*Try it*.
Find the line with "Image resolution: width=940" in the entries below, then reproduce it and every line after it down to and including the line with "has width=1694, height=779.", exactly.

*Data extracts*.

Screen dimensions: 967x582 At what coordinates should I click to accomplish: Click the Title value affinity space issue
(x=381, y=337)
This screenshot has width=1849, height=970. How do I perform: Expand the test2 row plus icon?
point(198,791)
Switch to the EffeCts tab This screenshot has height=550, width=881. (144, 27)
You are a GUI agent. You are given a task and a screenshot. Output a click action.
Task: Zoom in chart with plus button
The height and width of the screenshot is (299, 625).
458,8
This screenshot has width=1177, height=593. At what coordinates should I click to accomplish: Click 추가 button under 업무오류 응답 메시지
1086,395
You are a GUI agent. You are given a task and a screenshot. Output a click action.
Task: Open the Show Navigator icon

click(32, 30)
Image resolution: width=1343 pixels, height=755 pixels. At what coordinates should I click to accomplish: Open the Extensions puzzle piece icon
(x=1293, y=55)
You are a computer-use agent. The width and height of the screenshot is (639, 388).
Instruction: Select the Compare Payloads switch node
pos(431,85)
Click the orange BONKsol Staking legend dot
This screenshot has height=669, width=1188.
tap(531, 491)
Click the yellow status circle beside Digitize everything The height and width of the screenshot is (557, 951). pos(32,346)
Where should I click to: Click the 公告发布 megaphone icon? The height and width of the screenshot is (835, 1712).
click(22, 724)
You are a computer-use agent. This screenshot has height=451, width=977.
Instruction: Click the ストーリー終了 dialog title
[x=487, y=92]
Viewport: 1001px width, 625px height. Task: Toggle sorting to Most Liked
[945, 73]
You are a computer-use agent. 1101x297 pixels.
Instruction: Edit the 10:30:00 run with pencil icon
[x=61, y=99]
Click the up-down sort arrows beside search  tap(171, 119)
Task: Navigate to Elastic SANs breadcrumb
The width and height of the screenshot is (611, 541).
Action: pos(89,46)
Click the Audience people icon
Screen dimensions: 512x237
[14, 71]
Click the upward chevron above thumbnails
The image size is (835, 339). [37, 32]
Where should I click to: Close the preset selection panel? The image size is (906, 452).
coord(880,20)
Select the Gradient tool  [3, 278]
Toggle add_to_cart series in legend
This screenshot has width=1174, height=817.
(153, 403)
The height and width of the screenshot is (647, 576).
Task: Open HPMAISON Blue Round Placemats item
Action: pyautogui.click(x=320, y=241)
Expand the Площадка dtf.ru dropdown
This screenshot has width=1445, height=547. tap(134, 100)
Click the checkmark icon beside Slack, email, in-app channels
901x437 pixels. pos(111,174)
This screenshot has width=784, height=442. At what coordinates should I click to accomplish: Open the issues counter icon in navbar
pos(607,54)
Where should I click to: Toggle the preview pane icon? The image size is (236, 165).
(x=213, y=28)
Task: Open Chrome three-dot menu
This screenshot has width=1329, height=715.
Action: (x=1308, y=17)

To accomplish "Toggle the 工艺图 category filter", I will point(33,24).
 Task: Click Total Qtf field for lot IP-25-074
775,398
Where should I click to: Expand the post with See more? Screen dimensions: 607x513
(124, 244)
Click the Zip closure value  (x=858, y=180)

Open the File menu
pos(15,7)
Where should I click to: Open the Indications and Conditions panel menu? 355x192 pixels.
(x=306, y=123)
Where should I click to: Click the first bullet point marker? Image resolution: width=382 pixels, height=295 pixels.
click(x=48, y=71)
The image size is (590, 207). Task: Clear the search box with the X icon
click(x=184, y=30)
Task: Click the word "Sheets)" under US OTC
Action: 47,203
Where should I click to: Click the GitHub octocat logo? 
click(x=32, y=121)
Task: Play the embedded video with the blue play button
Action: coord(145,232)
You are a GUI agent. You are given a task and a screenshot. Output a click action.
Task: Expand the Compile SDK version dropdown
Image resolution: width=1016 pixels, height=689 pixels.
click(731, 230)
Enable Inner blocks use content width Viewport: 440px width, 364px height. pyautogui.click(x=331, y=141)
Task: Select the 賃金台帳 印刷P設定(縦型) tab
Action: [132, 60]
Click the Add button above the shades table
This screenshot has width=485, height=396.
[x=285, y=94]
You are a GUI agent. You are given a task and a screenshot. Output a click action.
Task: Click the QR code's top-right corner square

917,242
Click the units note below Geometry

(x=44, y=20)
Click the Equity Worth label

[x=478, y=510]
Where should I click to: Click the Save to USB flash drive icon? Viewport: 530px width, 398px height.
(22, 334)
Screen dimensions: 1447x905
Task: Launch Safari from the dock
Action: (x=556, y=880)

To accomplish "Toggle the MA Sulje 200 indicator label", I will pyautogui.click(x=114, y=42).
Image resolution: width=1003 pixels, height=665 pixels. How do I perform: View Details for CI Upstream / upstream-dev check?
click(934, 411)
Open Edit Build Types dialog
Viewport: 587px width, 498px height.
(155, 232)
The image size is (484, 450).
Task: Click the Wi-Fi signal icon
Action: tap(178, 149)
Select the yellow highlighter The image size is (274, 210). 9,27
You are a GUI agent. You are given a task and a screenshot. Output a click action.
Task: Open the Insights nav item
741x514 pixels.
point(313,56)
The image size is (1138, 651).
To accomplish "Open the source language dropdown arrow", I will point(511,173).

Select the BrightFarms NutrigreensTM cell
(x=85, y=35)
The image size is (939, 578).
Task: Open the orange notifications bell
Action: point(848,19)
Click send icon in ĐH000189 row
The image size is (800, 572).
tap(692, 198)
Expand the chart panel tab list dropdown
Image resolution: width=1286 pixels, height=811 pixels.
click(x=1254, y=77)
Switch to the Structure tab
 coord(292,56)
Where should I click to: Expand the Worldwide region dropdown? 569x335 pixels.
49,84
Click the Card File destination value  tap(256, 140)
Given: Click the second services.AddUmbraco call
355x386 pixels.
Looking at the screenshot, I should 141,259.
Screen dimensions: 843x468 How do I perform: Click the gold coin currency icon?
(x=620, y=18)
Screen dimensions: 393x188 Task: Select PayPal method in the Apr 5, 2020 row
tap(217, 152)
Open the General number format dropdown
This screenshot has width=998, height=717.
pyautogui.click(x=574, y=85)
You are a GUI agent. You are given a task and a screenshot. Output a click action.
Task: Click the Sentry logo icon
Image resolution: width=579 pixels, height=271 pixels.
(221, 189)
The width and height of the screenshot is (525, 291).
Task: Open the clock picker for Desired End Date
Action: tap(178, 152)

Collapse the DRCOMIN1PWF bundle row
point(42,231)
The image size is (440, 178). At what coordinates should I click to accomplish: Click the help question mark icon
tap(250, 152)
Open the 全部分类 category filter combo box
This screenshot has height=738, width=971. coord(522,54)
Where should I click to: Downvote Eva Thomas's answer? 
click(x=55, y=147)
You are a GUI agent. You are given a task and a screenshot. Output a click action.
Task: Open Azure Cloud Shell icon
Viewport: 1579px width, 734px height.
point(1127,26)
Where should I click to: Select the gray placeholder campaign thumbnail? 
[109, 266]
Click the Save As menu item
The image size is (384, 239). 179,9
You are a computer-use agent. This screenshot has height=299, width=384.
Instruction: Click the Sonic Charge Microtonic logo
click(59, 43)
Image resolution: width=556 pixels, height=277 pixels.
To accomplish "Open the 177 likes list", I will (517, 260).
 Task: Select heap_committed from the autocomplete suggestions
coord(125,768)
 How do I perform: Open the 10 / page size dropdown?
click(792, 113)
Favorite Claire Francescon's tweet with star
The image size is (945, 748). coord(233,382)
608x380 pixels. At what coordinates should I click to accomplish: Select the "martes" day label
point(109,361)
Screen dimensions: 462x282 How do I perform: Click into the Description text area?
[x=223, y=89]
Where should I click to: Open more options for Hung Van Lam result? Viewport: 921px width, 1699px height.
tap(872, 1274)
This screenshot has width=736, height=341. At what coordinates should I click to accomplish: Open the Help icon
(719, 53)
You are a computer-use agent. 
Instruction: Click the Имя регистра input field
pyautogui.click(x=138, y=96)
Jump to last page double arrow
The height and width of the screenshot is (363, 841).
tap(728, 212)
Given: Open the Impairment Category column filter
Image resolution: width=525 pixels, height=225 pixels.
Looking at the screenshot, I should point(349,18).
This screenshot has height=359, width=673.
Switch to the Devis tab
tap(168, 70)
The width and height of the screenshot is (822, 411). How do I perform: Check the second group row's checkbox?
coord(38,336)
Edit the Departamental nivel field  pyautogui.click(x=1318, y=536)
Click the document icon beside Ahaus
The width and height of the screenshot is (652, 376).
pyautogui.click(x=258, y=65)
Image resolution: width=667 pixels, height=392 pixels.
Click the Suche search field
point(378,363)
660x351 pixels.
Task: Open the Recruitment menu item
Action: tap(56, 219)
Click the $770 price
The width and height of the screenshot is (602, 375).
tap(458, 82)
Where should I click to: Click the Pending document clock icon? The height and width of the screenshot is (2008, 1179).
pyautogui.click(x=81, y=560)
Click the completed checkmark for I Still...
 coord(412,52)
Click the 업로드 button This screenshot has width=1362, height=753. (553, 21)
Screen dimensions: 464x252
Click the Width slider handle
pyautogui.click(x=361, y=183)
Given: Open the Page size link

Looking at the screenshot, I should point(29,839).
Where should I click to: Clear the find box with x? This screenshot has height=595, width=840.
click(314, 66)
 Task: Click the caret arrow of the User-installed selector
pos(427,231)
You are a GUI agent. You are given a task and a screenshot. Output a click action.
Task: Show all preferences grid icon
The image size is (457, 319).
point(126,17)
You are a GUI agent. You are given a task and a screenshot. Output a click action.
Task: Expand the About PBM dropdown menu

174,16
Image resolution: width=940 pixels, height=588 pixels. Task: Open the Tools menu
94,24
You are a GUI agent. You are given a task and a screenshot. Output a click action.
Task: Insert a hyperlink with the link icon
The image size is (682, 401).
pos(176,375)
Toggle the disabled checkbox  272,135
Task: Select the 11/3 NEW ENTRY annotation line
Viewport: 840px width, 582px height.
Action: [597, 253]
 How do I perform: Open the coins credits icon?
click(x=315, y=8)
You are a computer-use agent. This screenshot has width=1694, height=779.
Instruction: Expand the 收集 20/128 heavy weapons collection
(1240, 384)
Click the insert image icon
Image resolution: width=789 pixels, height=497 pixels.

*Output below*.
Image resolution: width=940 pixels, height=588 pixels. Task: Open the Tools menu
94,24
You are a GUI agent. You are given a task and a screenshot. Output a click action.
Task: Insert a hyperlink with the link icon
The image size is (682, 401).
pos(176,375)
Toggle the disabled checkbox  272,135
Task: Select the 11/3 NEW ENTRY annotation line
Viewport: 840px width, 582px height.
Action: [597, 253]
 How do I perform: Open the coins credits icon?
click(x=315, y=8)
You are a computer-use agent. This screenshot has width=1694, height=779.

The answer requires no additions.